“Ser adolescente não pode ser crime no Brasil”

Por Janaina Gomes – Ainda que a discussão acerca da redução da maioridade penal seja antiga, a mesma é reavivada sempre que um adolescente é responsável por um crime hediondo, acompanhado de uma forte comoção popular e clamores por justiça, como o caso do aluno do curso de Rádio e TV da Faculdade Cásper, Victor Hugo Deppman, de 19 anos, que foi assassinado por um jovem com pouco menos de 18 anos.

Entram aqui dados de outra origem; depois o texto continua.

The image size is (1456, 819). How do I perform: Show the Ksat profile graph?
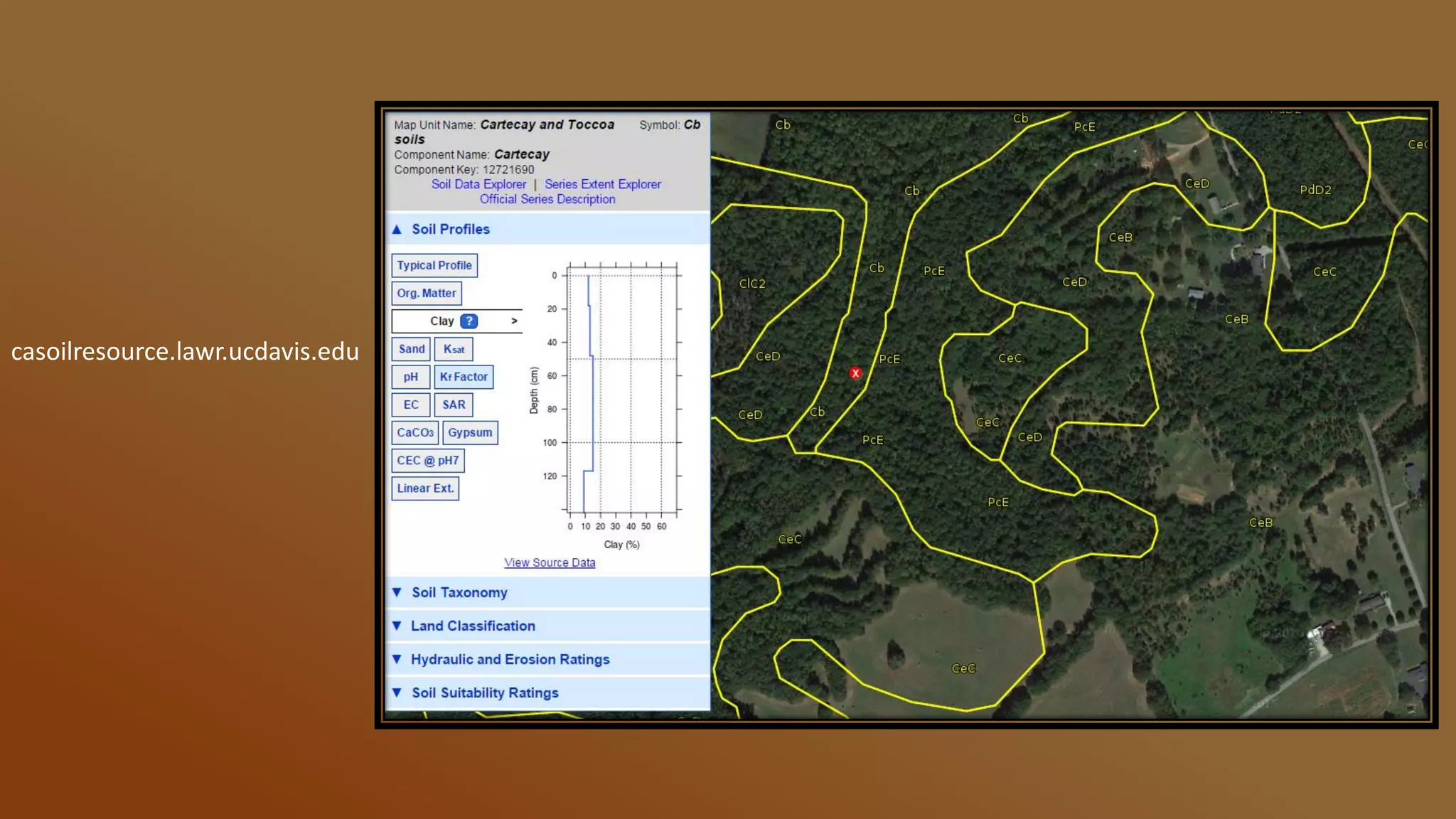click(454, 349)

A fim de fazer jus ao “slogan”, Brasil, o país do imediatismo, não demorou muito para que houvessem umas e outras movimentações a fim de que a maioridade penal fosse reduzida. Talvez caiba aqui uma sucinta e mera explicação sobre essa proposta. A idade em que as pessoas podem ser presas no sistema penitenciário quando comentem delitos (idade penal) definida pela lei brasileira, que hoje acompanha a maioridade civil, 18 anos, seria reduzida a 16 ou 14 anos, a fim de tentar coibir o protagonismo de adolescentes em crimes.

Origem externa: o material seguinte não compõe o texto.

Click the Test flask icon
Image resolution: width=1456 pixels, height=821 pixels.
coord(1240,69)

Alcançar tal objetivo através dessa fórmula mágica seria perfeito, se quem a propõe não estivesse esquecendo das causas da violência que aflige a sociedade brasileira. A priori, deve-se destacar a não relação entre a diminuição da maioridade penal e a redução dos índices de criminalidade juvenil. Além da atual conjuntura da segurança, ou melhor, insegurança pública, regada de falhas, que passa a ser um assunto secundário, depois de o governador de São Paulo, Geraldo Alckmin ter suscitado o debate sobre a idade penal e defendido alterações no Estatuto da Criança e do Adolescente (ECA) e no Código Penal. Coincidentemente, é claro, neste fato não há nenhum tipo de astúcia política com o fim de enganar a população sobre a incompetência e/ou falta de vontade do governo de São Paulo em tratar dos problemas de segurança pública, não é mesmo?

Se essa proposta for aceita, o Estado brasileiro passa a comprovar total incapacidade em garantir oportunidades e o acesso da juventude aos direitos da criança e do adolescente referentes à vida, à saúde, à alimentação, à educação, ao esporte, ao lazer, à profissionalização, à cultura, dentre outros propostos pelo ECA (Estatuto da Criança e do Adolescente). Confirmará a negação do direito da juventude a ter acesso a esses direitos, os quais a inexistência são o cerne da criminalidade e, a efetivação, a única maneira de reduzir a insegurança, o medo ocasionados pela violência.

 

Neste contexto, deve-se levar em conta o que as estatísticas dizem, que os adolescentes autores de atos infracionais são justamente aqueles que não tem acesso a esses direitos e, sobretudo, são negros e oriundos das periferias. O que pode incitar a preocupação com a seguinte questão: o encrudescimento da lei será aplicado também ao adolescente que não possui esse perfil (a grosso modo, o filho do rico), mas que também infringe a lei?

Como pode-se perceber, esse assunto, possui diversas instâncias, como a social, a política, a psicológica… inúmeras e difíceis de serem transcritas e discutidas em apenas um texto. Mas deve-se atenção especial as “cerejas do bolo”. Antes de ser contra ou a favor, é preciso procurar se informar. Realizar uma reflexão mais ampla sobre o assunto. Posteriormente, alertar uns aos outros sobre os riscos que a sociedade corre com a redução, o contrário do que os favoráveis andam dizendo. Fazer um apelo à sociedade, sobretudo, à juventude, para que mostre o que tem a dizer sobre essa decisão que, quando tomada,  alterará seu caminho ou seu destino, para o bem ou para o mal.

A juventude não deve ser penalizada quando é agente de violência assim como é o adulto, a lei para o jovem infrator já existe, resta ser cumprida. Se é para suscitar grandes debates sobre esse grupo social, que seja quando ele é também vítima de violência, e não só a física. Ele precisa ser visto como potencial, trabalhado na perspectiva de condições e oportunidades. Não como futuro, mas como presente, o agora, o jovem como protagonista! Por fim, conforme um chamado sobre a campanha, visto aleatoriamente na rede, e por isso carente de fonte, “Ser adolescente não pode ser crime no Brasil: diga não a redução da maioridade penal”.